Most members of the United Sates Congress repeatedly and, it seems, without a second thought vote for legislation that violates the restraints imposed by the US Constitution. It has been this way for many years. That situation has helped a government of limited, enumerated powers become a behemoth.
Lately, even the mechanics laid out in the Constitution for the process by which the government operates are coming under attack in Congress. We see an example of this in the Equal Representation Act (HR 7109) that the US House of Representatives is scheduled to vote on this week.
HR 7109 seeks to exclude people who reside in a state but are not US citizens from the count of people in the respective states obtained via the census and used to decide how many House members may be elected from each state. An expected result is reducing the number of House members elected from some states while increasing the number of House members elected from other states. Whether this change is a good idea is neither here nor there for a representative seeking to uphold the Constitution given that the bill seeks to accomplish the change through ordinary legislation instead of the required constitutional process.
The Fourteenth Amendment states: “Representatives shall be apportioned among the several States according to their respective numbers, counting the whole number of persons in each State, excluding Indians not taxed.” Other provisions of the amendment deal expressly with citizens, but here the selected group is the broader one of persons. The requirement is clear.

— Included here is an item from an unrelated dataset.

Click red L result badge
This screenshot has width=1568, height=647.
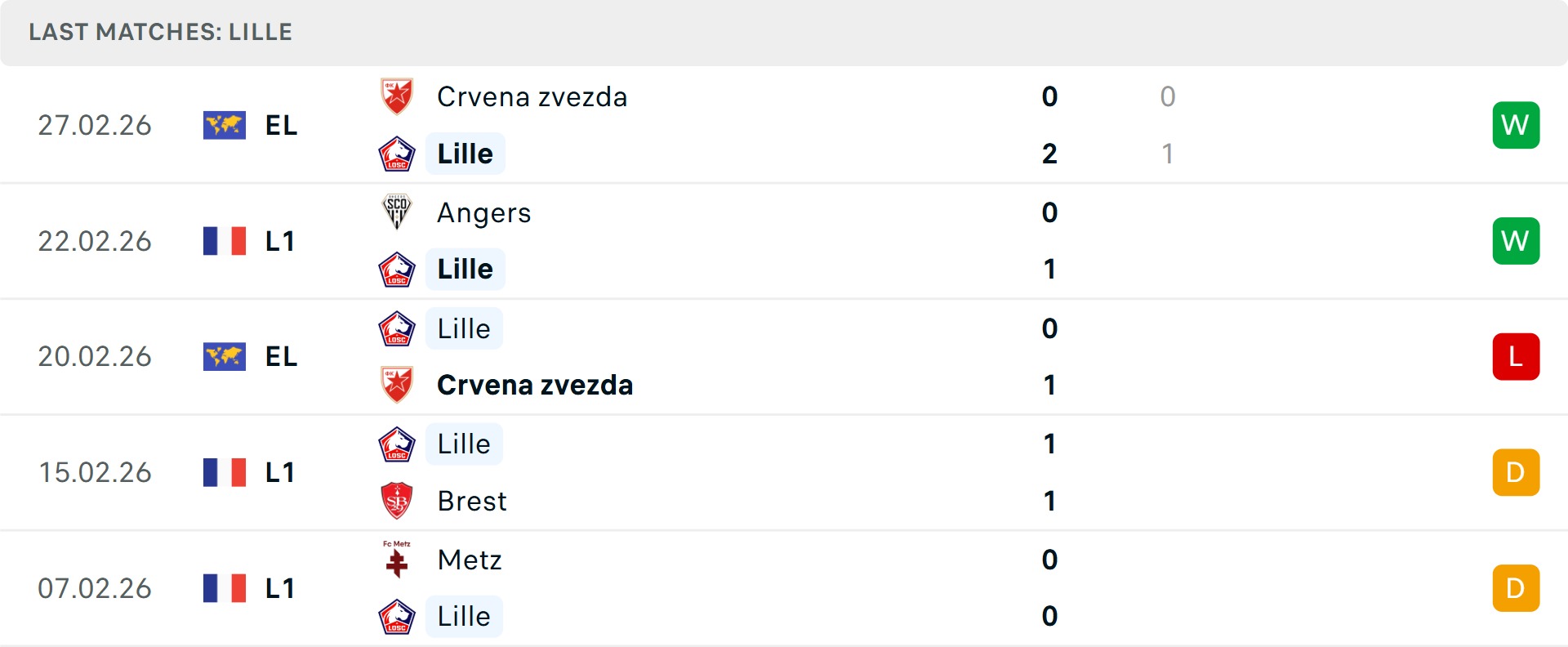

There is a constitutionally prescribed process for changing the means by which it is determined how many representatives there are from each state: Amend the Constitution. In that process, the House and Senate, via two-thirds supermajority votes in each body, start the ball rolling by proposing an amendment that then is handed off to the states for the ratification decision. What the House and Senate cannot constitutionally do is override the Constitution, as attempted via HR 7109, through the ordinary legislative process that avoids the supermajority vote requirement in Congress and the key authority the Constitution places in the states.